Once the situation is resolved, follow up with your client over the next few days to make sure they are happy with the decision. Whenever you can, exceed his expectations. For example, you can send him a gift certificate, give him a deep discount on his next purchase, or send a handwritten apology.
- Take a few minutes alone:
Or if the nature of your work does not give you this space for venting, then you may or may not be satisfied with practicing deep breathing exercises only to release negative energy outside the body and to be able to work again.
- Use feedback:
Find the root of the problem and make sure you fix it right away, then consider using the feedback to continue improving your work practices. Also, make sure that you are managing complaints and feedback effectively so that you can improve the way you do things.
- Make suggestions to management:
- It is important to handle customer anger professionally. Learning how to stay calm and how to stay calm under pressure can help you navigate difficult situations with honesty and professionalism.
- If your customer is particularly angry, speak slowly, and calmly, and use a low tone of voice. This will subtly help reduce tension, making sure you don't escalate the situation by being overtly pressured or trying to piss you off personally.
- If your customer has sent you a difficult email or is angry with you on the phone, suggest that you meet with someone if you can address the issue.
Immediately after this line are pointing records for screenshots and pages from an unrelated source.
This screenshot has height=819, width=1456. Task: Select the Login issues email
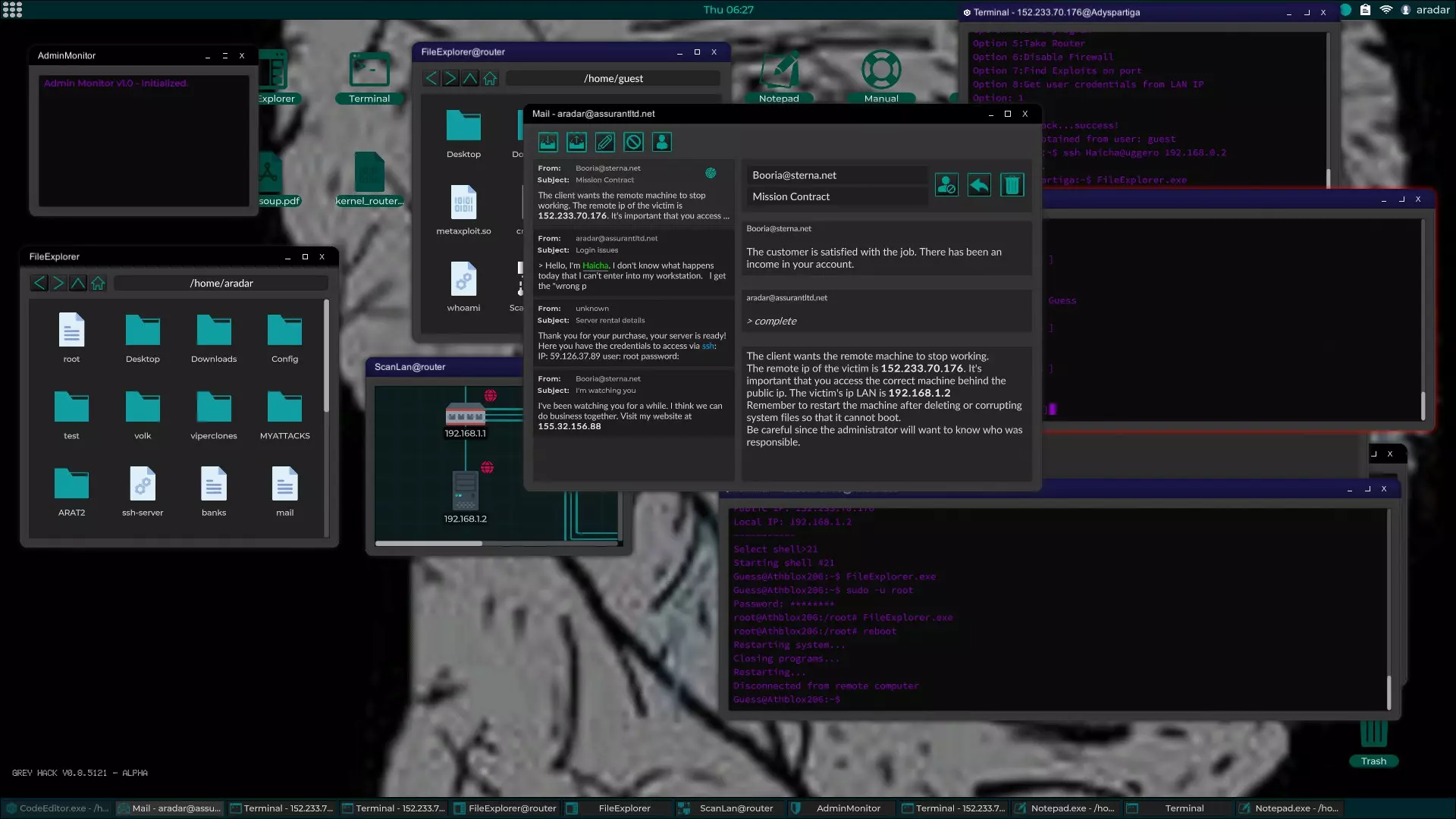click(632, 262)
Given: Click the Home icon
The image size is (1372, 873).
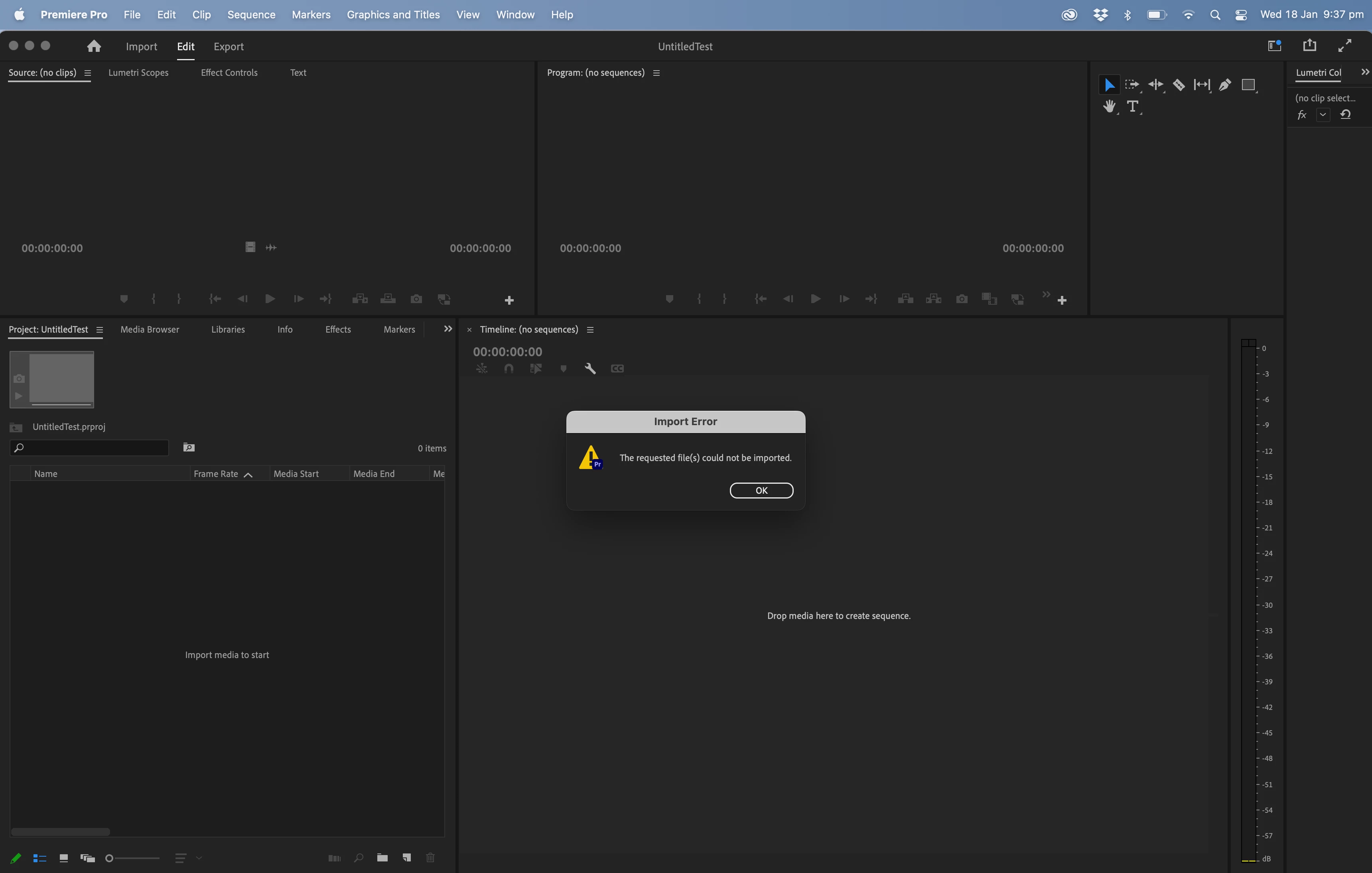Looking at the screenshot, I should pos(94,46).
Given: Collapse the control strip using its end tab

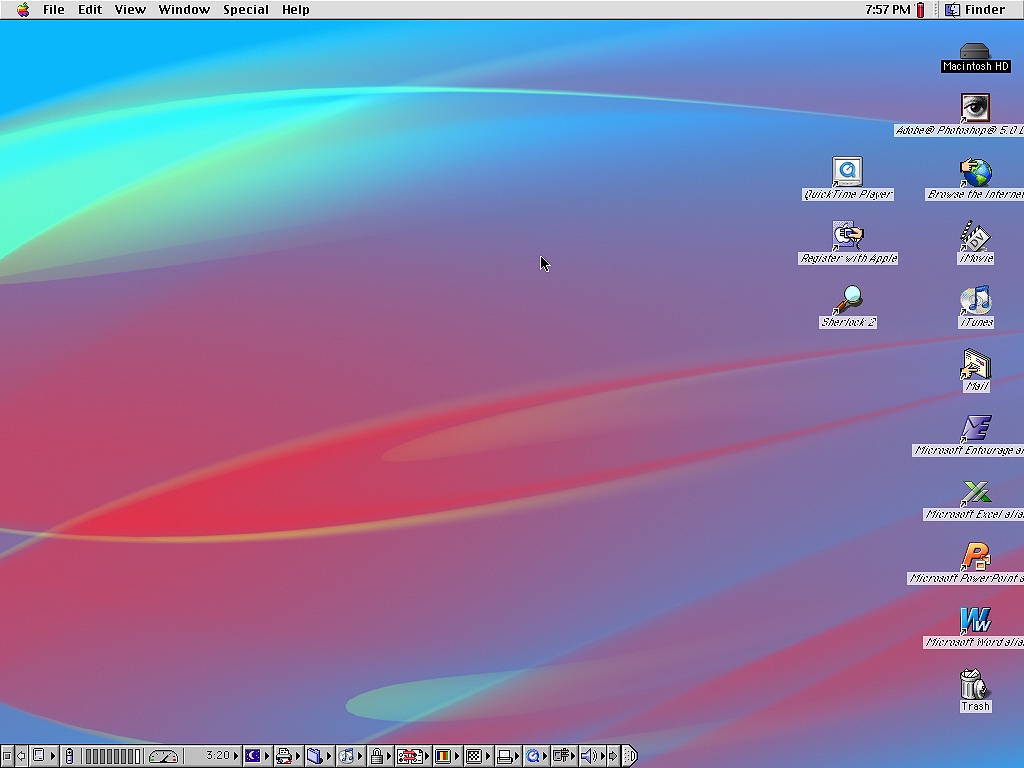Looking at the screenshot, I should [x=629, y=756].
Not only will this reduce anger (because it's hard for most people to show their anger face to face), but it also shows that you really want to address the situation and fix it.
- If you feel that your customer is not easy to deal with, you may start to get upset, especially if he or she criticizes you, or your organization, unfairly. So learn anger management skills so that you can stay calm in these situations.
- At times, a customer or client may become abusive towards you or your team. Know in advance what you will tolerate, and what you will not accept. If things escalate, you may need to be firm and stand up for yourself, or even walk away from the situation to give the client time to calm down.
- The people on your team may be on the "front line" when it comes to dealing with angry customers. Make sure they know how to properly engage in emotional labor. (This means that they must know how to manage their emotions when dealing with angry people.)
- Work on improving your conflict resolution skills. These skills can help you if you need to negotiate with clients.
The main points
- Dealing with angry customers can be a challenge. But if you handle the situation well, you may be able to improve your relationship and create more opportunities.
- Make sure that you listen carefully to his problems, and that you try as hard as you can to stop or fix the problem right away. Be sympathetic and understanding, and make sure your body language conveys this.
- If you are not sure how to fix the situation, ask your customer what would make them happy. If you can, do it as soon as possible. Follow up with your customer to make sure they are satisfied.